[Request for Advice] Proxmox VE + Ceph Private Cloud Setup - Seeking Input from Experienced Users!

ddoom

New Member
May 14, 2025
1
0
1
Hello everyone,


I'm currently working on a project to migrate our legacy on-premise infrastructure to a private cloud solution. I'm planning to repurpose our existing Dell R750 servers (3 nodes) without purchasing new hardware and would greatly appreciate advice from those with practical experience.


Current Infrastructure​


  • Servers: 3 × Dell R750
  • All servers are currently hosting production services
  • Migration plan: Backup (P2V) → Reinstall Proxmox VE → Configure Ceph cluster → Restore VMs
  • Backup solution: Planning to use a Veeam-like solution, also considering Proxmox Backup Server

Planned Architecture (Currently Testing)​


  • Virtualization: Proxmox VE 8.2 (Planning HA cluster)
  • Storage:
    • Ceph version: Reef (18.2.4, latest stable release)
    • OSD disks: Samsung U.2 NVMe 7.68TB × 6 (2 per node)
    • Pool configuration: Replication (size=3, min_size=2)
  • Network:
    • Dedicated 10G network (Considering Mikrotik CRS312-4C+8XG-RM vs other brands)
  • Expected workload: Approximately 20 VMs (Linux-based DB, Web, API servers, etc.)

Questions and Concerns​


  1. When repurposing production servers, are there any unexpected issues or important considerations during the P2V → physical server rebuilding process?
  2. Regarding Ceph configuration:
    • With replication (3 copies), how is the recovery speed during failures and storage efficiency in your experience?
    • Has anyone experienced performance bottlenecks or overhead with replicated pools even in NVMe-based environments?
  3. In Proxmox VE + Ceph environments:
    • How much system resources (CPU, RAM) does Ceph actually consume? What's the real-world resource usage percentage in your experience?
    • In HA configurations, what's the actual failover recovery time when failures occur?
  4. For those using Mikrotik CRS312-4C+8XG-RM:
    • Could you share your experiences regarding performance, heat management, and traffic handling stability?
  5. Any "must-do tips" or "things I regret not doing" from those who have built similar setups?

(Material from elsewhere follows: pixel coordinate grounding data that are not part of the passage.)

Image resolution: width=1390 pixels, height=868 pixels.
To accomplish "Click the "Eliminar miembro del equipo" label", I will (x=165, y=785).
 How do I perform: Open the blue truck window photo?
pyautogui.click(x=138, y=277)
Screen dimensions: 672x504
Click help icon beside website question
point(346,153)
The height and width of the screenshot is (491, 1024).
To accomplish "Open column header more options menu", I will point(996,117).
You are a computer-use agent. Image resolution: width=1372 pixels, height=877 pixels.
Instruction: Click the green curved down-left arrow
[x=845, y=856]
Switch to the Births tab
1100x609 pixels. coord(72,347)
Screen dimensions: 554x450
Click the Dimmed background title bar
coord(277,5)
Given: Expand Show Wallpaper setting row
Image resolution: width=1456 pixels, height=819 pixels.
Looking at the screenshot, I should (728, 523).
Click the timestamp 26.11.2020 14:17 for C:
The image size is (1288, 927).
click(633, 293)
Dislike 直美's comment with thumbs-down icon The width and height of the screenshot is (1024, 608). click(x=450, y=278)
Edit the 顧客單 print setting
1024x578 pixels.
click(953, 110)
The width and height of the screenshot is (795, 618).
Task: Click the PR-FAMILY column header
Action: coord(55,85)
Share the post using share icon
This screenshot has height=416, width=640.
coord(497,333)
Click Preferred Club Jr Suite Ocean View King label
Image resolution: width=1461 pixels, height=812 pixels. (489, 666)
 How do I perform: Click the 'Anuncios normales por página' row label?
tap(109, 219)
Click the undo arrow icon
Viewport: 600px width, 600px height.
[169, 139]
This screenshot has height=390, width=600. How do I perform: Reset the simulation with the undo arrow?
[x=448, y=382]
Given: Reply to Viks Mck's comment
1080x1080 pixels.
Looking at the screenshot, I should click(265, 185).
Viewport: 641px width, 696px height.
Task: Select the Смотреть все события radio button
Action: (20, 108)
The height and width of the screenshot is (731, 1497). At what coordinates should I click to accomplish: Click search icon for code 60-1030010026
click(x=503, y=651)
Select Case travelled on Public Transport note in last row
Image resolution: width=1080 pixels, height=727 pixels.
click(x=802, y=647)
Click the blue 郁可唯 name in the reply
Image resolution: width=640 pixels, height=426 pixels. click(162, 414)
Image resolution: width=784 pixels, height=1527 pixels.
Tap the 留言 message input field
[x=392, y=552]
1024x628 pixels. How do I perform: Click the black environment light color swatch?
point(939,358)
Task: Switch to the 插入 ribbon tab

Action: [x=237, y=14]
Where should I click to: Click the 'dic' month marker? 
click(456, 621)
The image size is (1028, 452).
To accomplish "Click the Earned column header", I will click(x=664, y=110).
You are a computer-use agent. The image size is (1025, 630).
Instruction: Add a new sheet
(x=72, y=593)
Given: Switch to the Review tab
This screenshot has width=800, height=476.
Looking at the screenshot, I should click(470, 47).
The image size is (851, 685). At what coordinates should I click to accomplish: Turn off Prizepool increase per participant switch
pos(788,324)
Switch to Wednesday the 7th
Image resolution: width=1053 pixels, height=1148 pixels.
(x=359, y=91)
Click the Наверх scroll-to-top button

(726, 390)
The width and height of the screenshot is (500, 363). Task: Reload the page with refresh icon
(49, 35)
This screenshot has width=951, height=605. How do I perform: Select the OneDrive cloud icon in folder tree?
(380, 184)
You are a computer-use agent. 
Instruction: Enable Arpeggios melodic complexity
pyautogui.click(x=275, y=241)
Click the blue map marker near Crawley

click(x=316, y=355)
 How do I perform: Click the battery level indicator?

I'm currently building a test environment and running various tests with the latest Ceph Reef (18.x). Whether this project succeeds or fails, I promise to share a detailed write-up of the entire process once completed!


Thank you in advance for your advice and experiences!
 
Three nodes is the absolute minimum to work with Ceph. For me there were some more pitfalls. Be sure to know (and possibly ignore them intentionally) before you go productive: https://forum.proxmox.com/threads/fabu-can-i-use-ceph-in-a-_very_-small-cluster.159671

With replication (3 copies), how is the recovery speed during failures and storage efficiency in your experience?
10 GBit/s is considered the lowest acceptable speed. My Homelab used a dedicated 2.5GBit/s and it worked fine (actually faster than I expected) - but it felt slow under several conditions.

Regarding storage efficiency: you will store each bit three times. That's it.

Compare it with ZFS: if I have three nodes with a mirrored ZFS pool and replication to the two other nodes I do store each bit six times. And yes, that's what I do now.

Keep in mind that neither Ceph nor ZFS can use the full capacity - you should always stay below ~80% (rule of thumb, ymmv).

How much system resources (CPU, RAM) does Ceph actually consume?
For my (now gone) productive setup: https://forum.proxmox.com/threads/f...a-_very_-small-cluster.159671/#-problem-6-ram

In HA configurations, what's the actual failover recovery time when failures occur?
The very same as in any other configuration: expect ~two minutes before a Resource on a crashed node is starting on another node.

Any "must-do tips" or "things I regret not doing" from those who have built similar setups?
Think about and actually build a backup system, preferable by using a PBS. Automate it. Test an actual "restore". Then test it again... https://pbs.proxmox.com/docs/installation.html#recommended-server-system-requirements


Important: have fun :-)
 
Last edited: